Dito isso, por mais nomes de direita ou centro-direita que apareçam, Flávio Bolsonaro parece seguro em seu trono. Até agora, segue firme a premissa de que o candidato que disputará o segundo turno contra Lula será aquele apoiado por Jair Bolsonaro. Jair escolheu seu filho Flávio. Será ele, portanto, que irá para o segundo turno. É o que as pesquisas têm mostrado.
Uma coisa é certa: se a "terceira
via" —que, nesta eleição, significa a direita não-bolsonarista— quiser ter
alguma chance de superar Flávio, não pode dividir seu já exíguo potencial de
votos entre quatro ou cinco candidatos. Nesse sentido, a ida de Caiado para
o PSD é
uma boa notícia para a terceira via.
Além deles, Romeu Zema corre
por fora, não se sabe se para sair candidato e puxar votos para o partido Novo ou
se aliar a Flávio desde já. Se aderir ao bolsonarismo, será menos um nome para
dividir os votos da terceira via. Além dele, há Renan Santos apostando na
estratégia "Pablo Marçal":
mostrar-se mais radical e antissistema que o candidato de Bolsonaro, tentando
reacender a chama de revolucionário que, com a escolha do convencional Flávio
como representante do movimento, foi definitivamente apagada.

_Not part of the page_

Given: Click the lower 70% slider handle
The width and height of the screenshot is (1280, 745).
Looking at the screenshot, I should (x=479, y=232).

Ainda assim, vendo Caiado, Ratinho Jr.
e Eduardo Leite juntos
nesse ato de grandeza que é se comprometer a apoiar a candidatura de apenas um
deles, luto para espantar o pensamento de que eles disputam a oportunidade de
ter 5% na eleição presidencial.
A não ser que algum dos governadores tenha
uma carta bombástica na manga que vire o jogo até outubro, é difícil imaginar
uma mudança. Ou alguém acha que as multidões ficarão empolgadas com um
"bom gestor" quando a campanha começar?
O Brasil tem hoje muitos governadores muito
bem avaliados e que têm conquistas a mostrar. Caiado pode apontar a queda
expressiva dos homicídios em Goiás. Zema, o crescimento da economia mineira.
Ratinho Jr., a subida do Paraná para o primeiro lugar da Ideb.

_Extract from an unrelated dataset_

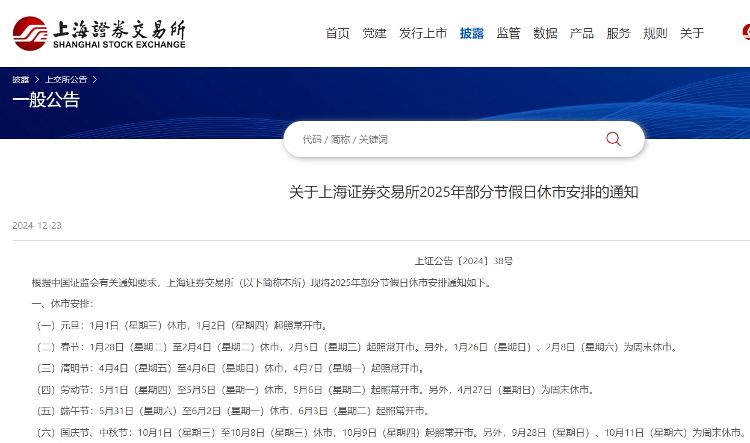Image resolution: width=750 pixels, height=443 pixels.
Task: Click the 2024-12-23 publication date
Action: tap(37, 226)
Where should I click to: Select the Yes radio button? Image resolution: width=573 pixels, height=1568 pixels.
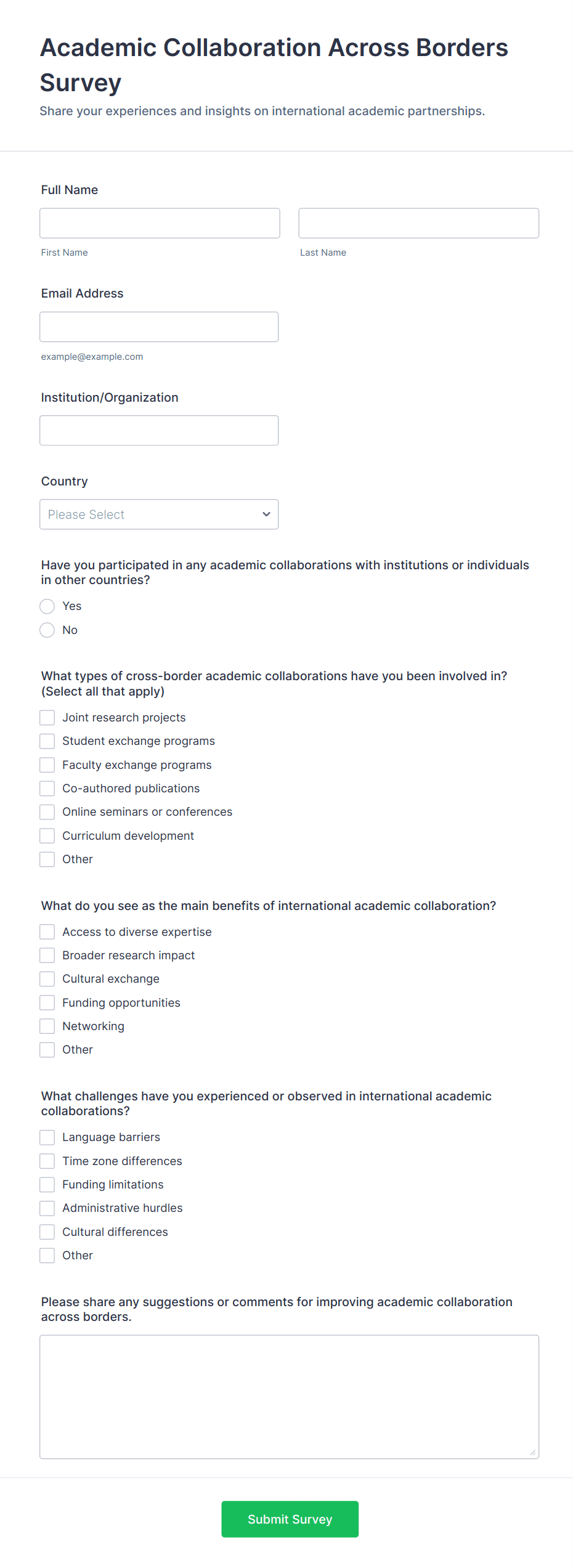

Isso não se limita à direita. No Espírito Santo e no Piauí, algo similar
poderia ser dito. O problema é que o perfil menos chamativo e mais eficaz, que
busca moderação e diálogo em vez de conflito constante, falha em capturar a
atenção e, portanto, a adesão entusiasmada de parte do público para ter uma
base da qual partir para a disputa no primeiro turno.

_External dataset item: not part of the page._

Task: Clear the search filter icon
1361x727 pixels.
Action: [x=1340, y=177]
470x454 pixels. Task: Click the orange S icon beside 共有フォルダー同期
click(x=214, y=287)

E, no entanto, é importante a existência de
uma terceira via. Primeiro porque, num cenário polarizado, mesmo os 5% dos
votos podem ser o fiel da balança no segundo turno. Para conseguir esse apoio,
os candidatos mais bem votados precisam ampliar sua frente e caminhar para o
centro, como fez Lula ao buscar o apoio de Simone Tebet em
2022.
Além disso, o amanhã colherá aquilo que se
plantou hoje. Lula e Bolsonaro em breve deixarão o campo de batalha. O espaço
se abrirá para novas lideranças. Já ser conhecido e ter tido um desempenho
respeitável é um primeiro passo. Todo mundo que gostaria de ver um Brasil menos
refém de militâncias polarizadas torce um pouquinho por uma terceira via.